This Chart Explains Every Culture In The World - ZeljkoS
http://www.businessinsider.com/inglehart-welzel-culture-map-2014-7
======
ggchappell
Very interesting. A few thoughts:

(1) Variation within a country would be interesting to see as well. For
example, how big of a blob would the U.S. be on the chart?

Answering this question might be difficult. Years of red-state-blue-state talk
have suggested to Americans that philosophical variation is properly measured
by state. But that is nonsense: someone from inner-city Chicago has relatively
little in common with someone from a small town in southern Illinois, despite
the fact that they are citizens of the same state. And let's remember that it
was the voters of _California_ that approved Proposition 8 back in 2008.

But suppose you did it _right_ (somehow). That red-state-blue-state talk also
suggests that we differ a _lot_. But do we? How large would the U.S. blob be?
It's hard to say.

(2) It's nice how well the colored regions work. They had to fudge, of course:
most noticeably with the zig-zag between Poland and Malaysia, and also with
the one between Bulgaria and China.

But generally it works. I recall a TED talk about how the various countries in
Africa actually differ quite a bit: there is great variation in prosperity,
freedom, etc. And yet they cluster together pretty closely on the chart. And
the countries further to the north in Africa that are listed as being Islamic
are still all close to the "Africa" region.
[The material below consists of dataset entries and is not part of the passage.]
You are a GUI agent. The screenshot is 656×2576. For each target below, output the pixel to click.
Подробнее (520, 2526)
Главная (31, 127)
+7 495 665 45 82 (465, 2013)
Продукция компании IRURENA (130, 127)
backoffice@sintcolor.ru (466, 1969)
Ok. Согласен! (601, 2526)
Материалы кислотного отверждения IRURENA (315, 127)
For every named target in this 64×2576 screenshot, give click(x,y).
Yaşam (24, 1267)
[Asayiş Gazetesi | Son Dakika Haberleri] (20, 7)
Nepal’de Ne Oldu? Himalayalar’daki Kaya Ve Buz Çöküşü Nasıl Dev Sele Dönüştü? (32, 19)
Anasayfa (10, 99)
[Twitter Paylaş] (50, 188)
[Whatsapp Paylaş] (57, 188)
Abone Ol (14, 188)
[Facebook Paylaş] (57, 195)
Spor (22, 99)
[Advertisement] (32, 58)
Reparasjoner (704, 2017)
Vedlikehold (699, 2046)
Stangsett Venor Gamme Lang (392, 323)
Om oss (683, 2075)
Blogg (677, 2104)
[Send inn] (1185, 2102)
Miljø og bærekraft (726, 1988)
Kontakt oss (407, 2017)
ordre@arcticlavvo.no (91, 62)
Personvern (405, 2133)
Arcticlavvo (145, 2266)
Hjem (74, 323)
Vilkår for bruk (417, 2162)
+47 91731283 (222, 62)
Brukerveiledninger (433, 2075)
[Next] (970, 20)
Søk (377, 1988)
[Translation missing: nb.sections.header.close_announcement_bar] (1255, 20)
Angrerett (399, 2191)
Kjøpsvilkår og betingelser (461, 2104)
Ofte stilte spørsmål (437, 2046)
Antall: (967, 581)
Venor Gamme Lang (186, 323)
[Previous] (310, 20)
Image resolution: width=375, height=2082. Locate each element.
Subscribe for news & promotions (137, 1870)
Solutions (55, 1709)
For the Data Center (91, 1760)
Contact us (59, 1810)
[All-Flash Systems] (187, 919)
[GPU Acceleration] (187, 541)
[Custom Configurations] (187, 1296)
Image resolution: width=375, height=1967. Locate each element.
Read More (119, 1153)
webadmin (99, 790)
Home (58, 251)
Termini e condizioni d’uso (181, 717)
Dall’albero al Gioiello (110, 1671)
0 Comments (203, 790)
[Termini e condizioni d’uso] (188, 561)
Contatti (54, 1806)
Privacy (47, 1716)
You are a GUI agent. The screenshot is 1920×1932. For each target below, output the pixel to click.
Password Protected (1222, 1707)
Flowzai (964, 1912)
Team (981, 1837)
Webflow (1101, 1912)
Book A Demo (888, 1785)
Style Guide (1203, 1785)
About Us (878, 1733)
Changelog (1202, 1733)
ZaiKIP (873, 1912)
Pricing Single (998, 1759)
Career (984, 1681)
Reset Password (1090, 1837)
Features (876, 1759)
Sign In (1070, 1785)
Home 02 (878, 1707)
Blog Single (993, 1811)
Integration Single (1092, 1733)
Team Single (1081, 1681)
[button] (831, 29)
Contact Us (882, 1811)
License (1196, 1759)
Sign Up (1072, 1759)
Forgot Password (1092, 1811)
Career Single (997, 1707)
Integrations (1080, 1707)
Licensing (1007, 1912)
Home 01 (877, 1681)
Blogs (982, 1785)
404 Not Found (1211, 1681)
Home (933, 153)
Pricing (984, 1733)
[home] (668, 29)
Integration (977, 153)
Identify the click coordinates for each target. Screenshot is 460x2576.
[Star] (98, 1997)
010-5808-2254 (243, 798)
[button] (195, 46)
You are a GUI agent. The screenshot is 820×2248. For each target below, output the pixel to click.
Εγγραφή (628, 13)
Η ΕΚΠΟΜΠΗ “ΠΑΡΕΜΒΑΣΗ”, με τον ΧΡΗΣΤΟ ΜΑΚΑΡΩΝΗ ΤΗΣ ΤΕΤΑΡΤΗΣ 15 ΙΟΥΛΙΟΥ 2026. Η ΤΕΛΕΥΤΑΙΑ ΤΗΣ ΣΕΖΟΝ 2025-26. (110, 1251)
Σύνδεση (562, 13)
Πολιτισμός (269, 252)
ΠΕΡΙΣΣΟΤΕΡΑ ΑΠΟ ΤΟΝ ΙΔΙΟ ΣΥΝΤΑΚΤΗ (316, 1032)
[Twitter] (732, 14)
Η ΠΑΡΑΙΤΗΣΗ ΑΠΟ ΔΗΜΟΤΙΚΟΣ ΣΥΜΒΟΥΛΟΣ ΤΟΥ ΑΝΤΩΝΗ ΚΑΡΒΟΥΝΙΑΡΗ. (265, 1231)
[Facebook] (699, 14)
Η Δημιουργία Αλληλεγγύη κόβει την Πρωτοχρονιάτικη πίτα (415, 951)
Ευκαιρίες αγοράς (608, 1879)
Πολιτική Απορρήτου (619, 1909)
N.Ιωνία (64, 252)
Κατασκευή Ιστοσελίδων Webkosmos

[That suggests that the U.S. might actually represent a very small blob
indeed, on the scale of the whole world.]

(3) Let's suppose that it makes sense to average two countries' scores and
think of that as a point on the chart.

Which countries lie on the boundary of the convex hull? There are twelve:
Japan, Sweden, Canada, USA, Puerto Rico, El Salvador, Ghana, Morocco,
Zimbabwe, Iraq, Russia, and Taiwan. That means -- if we are to grant that this
chart is a meaningful one -- that the philosophies of every country in the
world are, in some sense, a mix of those of these twelve.